Genetic variants in m(6)A modification core genes are associated with glioma risk in Chinese children

Glioma is a highly heritable disease with a strong genetic component. The N6-methyladenosine (m(6)A) modification core genes play important roles in the context of cancer. However, the effects of polymorphisms in the m(6)A modification core genes on the risk of pediatric glioma remain undefined. Here, we intended to demonstrate the relationship between 24 functional single-nucleotide polymorphisms (SNPs) in eight m(6)A modification core genes and glioma risk.

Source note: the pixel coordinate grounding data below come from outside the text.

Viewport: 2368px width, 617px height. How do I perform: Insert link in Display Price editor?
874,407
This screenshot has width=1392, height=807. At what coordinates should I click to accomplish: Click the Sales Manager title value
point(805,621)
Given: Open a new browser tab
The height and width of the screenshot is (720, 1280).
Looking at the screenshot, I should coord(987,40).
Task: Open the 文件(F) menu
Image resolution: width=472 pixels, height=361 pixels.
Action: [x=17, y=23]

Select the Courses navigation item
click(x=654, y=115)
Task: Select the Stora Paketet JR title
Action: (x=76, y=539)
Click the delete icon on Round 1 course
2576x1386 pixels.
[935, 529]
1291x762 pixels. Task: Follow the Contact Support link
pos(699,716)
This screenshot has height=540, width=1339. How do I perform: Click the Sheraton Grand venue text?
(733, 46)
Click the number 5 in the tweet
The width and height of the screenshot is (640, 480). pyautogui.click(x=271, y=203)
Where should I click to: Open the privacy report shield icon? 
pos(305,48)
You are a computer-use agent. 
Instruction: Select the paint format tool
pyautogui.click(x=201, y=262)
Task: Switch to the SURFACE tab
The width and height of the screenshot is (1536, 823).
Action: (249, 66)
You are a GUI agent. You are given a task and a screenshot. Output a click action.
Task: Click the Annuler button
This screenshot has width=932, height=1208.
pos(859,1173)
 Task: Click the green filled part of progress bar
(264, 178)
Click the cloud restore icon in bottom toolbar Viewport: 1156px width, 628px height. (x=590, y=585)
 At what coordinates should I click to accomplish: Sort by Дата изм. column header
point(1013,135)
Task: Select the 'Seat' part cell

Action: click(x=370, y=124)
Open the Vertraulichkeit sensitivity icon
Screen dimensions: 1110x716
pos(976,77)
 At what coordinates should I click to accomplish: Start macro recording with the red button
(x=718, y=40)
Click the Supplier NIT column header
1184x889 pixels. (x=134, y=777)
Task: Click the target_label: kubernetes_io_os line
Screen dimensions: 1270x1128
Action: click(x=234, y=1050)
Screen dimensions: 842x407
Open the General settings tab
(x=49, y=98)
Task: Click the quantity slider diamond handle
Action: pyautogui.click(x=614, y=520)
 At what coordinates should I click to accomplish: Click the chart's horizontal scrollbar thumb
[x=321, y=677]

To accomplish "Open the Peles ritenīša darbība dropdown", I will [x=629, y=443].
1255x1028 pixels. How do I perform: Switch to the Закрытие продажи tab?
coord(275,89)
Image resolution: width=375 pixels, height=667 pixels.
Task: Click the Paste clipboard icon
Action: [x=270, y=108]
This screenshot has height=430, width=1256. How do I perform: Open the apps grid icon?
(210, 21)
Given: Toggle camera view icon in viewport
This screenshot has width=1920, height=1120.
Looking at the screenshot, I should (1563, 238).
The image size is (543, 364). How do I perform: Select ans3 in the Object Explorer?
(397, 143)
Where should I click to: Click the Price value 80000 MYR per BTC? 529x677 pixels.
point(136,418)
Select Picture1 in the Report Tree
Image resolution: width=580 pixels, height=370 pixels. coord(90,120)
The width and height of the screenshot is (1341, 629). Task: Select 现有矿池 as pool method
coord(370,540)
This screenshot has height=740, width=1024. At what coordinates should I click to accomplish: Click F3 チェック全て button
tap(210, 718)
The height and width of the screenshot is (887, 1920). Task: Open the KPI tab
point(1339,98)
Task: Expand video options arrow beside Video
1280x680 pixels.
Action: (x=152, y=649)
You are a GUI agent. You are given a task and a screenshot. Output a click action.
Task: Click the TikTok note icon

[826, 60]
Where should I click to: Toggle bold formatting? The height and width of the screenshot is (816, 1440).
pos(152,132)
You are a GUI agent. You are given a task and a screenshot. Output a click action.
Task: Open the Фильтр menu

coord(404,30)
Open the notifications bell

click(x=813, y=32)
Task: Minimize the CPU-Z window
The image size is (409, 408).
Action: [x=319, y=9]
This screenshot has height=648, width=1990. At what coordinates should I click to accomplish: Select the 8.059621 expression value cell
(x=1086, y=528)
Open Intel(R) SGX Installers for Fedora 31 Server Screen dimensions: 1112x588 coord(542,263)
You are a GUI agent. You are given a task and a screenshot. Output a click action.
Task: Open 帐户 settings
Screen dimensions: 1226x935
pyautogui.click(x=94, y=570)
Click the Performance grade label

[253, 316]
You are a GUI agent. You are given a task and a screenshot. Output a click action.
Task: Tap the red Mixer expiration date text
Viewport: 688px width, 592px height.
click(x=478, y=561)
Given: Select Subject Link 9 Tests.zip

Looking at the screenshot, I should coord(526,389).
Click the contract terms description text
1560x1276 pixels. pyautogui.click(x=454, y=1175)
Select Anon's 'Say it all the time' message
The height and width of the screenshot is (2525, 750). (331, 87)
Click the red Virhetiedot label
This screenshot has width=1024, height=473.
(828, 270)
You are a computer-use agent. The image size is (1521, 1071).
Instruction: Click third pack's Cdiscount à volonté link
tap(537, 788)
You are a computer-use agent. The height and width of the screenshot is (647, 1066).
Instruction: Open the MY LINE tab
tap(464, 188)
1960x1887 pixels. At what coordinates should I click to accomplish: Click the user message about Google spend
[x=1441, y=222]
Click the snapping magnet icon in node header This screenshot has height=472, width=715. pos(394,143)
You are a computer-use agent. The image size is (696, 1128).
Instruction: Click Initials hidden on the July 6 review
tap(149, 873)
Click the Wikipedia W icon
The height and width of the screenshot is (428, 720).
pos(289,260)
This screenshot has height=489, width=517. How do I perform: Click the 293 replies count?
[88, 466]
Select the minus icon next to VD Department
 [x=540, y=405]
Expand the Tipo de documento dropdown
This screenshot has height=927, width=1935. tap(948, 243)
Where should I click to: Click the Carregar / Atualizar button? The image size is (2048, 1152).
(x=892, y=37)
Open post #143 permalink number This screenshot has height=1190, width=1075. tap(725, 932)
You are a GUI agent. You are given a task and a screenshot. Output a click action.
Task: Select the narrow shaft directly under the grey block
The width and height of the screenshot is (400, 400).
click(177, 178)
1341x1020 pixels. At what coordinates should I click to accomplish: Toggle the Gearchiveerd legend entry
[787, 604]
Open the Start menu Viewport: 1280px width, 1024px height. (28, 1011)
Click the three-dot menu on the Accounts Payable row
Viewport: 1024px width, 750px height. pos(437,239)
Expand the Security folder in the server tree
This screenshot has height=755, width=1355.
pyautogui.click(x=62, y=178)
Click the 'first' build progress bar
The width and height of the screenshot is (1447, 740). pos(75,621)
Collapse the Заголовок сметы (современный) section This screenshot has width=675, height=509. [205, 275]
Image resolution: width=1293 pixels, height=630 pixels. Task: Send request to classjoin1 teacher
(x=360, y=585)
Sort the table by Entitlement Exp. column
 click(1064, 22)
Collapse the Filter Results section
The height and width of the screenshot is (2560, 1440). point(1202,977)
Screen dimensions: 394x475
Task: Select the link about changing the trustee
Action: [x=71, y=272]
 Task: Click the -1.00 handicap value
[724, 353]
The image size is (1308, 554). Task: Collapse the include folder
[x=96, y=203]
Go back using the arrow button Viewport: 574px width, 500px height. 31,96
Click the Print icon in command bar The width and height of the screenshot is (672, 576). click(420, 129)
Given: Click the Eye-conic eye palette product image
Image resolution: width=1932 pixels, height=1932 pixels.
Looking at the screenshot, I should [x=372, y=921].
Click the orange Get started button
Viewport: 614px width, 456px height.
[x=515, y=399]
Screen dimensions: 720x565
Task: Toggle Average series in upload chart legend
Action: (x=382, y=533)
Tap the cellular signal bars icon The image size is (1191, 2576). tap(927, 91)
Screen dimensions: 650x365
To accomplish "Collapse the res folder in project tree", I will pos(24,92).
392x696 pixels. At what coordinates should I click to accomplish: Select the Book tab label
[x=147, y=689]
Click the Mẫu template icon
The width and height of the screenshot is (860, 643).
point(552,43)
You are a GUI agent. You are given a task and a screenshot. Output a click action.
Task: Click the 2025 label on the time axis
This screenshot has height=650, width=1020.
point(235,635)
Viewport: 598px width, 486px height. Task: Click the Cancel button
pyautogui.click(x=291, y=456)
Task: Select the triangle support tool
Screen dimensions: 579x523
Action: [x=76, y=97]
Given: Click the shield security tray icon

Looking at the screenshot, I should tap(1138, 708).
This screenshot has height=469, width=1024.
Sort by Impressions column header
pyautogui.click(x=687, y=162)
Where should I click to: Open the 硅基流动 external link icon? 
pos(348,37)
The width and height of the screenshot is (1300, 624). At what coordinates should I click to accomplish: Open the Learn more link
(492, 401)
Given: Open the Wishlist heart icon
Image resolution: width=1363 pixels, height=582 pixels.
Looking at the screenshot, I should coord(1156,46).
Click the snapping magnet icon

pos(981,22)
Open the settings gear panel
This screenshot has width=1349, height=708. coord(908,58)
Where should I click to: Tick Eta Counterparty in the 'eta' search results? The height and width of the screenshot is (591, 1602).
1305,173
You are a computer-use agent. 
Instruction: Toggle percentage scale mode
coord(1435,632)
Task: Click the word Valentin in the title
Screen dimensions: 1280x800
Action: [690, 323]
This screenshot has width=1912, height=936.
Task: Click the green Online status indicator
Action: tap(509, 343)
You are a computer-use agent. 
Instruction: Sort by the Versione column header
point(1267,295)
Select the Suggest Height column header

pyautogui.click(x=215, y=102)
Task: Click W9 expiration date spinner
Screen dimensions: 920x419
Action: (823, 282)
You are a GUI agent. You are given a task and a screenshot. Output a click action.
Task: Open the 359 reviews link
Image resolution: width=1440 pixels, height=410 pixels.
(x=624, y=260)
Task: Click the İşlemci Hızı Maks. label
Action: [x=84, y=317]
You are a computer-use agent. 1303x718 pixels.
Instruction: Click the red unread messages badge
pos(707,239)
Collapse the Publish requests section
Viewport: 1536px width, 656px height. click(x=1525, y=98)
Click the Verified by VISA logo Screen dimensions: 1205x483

Case-control design and multinomial logistic regression were used to develop models to estimate the risk of glioma while accounting for the subtypes of glioma. A total of 171 glioma cases and 228 controls from South China were genotyped using a TaqMan assay. The WTAP rs7766006, YTHDF2 rs3738067, and FTO rs9939609 variants conferred a statistically significant increased risk of glioma, respectively. YTHDC1 rs2293595, YTHDC1 rs3813832, and FTO rs8047395 were associated with a significant inverse association with risk of glioma, respectively. The significant associations were more predominant in stratification analyses of certain subgroups. Functional annotations revealed that WTAP rs7766006 and YTHDF2 rs3738067 could be potential functional variants by increasing expression of WTAP and YTHDF2 mRNA, respectively. Overall, these findings implicate variants in the m(6)A modification core genes as playing a role in pediatric glioma etiology.